EXERCISE PROMPT: Report every line of the entries that contains the word "activity".

Source data:
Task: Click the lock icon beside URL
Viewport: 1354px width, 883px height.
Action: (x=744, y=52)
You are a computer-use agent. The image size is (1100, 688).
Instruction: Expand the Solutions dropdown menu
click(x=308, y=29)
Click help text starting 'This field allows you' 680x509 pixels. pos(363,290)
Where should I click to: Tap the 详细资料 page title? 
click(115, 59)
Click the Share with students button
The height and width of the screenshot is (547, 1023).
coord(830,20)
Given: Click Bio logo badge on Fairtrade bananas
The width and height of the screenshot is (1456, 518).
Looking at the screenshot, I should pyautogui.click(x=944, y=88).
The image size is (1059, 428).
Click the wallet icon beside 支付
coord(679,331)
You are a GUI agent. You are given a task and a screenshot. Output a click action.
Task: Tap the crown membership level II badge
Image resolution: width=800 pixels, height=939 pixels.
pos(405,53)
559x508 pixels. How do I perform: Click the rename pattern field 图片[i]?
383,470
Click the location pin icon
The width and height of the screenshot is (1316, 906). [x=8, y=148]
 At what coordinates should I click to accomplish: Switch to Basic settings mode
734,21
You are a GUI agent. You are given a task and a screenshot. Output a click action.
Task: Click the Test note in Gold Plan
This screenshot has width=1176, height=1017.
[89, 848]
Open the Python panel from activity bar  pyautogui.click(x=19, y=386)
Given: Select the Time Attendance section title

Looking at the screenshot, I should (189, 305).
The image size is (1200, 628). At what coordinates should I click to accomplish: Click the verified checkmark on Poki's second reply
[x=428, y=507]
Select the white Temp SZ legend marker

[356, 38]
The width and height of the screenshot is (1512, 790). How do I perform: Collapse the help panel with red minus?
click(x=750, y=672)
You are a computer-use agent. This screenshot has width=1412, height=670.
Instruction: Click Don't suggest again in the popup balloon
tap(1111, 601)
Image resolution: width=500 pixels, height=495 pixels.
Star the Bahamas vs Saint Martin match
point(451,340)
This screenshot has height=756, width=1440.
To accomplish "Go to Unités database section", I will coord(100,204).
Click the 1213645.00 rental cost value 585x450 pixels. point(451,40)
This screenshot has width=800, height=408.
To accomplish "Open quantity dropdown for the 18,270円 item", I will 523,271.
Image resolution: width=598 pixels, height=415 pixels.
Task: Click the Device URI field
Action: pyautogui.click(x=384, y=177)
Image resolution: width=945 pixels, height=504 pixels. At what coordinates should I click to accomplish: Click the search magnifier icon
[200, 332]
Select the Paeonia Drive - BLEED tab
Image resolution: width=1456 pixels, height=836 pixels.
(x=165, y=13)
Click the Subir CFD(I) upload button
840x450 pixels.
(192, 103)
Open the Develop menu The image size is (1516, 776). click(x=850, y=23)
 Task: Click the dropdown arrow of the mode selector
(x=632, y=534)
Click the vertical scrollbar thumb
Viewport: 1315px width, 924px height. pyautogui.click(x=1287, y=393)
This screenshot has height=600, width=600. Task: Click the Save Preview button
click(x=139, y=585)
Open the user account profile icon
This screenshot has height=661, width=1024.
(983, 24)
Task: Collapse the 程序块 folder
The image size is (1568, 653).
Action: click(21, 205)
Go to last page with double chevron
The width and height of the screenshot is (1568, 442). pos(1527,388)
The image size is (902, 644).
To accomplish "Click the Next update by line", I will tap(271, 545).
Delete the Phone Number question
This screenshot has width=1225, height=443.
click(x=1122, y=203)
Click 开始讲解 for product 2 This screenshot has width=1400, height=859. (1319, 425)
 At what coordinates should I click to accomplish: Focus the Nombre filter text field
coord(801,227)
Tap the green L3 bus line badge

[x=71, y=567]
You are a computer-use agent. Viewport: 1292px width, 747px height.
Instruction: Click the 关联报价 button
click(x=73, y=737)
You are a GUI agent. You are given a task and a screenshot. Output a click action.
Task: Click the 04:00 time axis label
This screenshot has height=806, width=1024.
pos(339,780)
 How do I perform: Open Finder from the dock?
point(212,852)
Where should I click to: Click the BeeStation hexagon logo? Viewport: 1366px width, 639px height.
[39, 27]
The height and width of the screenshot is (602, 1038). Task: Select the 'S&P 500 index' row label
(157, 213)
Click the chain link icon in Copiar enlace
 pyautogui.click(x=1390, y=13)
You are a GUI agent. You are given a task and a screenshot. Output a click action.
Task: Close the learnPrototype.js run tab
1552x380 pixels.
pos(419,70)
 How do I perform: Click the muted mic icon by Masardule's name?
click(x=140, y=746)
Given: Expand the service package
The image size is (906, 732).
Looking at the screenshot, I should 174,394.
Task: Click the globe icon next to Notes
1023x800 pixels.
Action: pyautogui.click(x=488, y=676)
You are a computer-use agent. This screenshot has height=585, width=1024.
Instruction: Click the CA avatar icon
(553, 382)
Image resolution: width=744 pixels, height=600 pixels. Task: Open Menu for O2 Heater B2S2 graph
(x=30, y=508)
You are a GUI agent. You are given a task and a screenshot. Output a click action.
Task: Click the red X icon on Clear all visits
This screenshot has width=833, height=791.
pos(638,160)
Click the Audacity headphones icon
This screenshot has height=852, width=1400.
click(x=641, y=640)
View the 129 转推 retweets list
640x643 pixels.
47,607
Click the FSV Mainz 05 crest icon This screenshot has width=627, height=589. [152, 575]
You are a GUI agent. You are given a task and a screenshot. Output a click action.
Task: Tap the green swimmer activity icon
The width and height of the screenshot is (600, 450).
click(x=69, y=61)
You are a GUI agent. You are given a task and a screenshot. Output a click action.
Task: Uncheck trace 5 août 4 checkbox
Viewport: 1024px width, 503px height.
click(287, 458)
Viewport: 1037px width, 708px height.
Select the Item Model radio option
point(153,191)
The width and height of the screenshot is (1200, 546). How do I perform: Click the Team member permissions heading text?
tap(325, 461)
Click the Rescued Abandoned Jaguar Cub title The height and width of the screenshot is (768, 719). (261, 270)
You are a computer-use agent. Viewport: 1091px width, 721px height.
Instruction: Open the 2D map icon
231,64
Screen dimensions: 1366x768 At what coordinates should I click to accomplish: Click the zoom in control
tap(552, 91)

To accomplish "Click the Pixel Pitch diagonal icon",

OUTPUT FOR THIS EXERCISE:
Open the Python panel from activity bar  pyautogui.click(x=19, y=386)
Task: Tap the green swimmer activity icon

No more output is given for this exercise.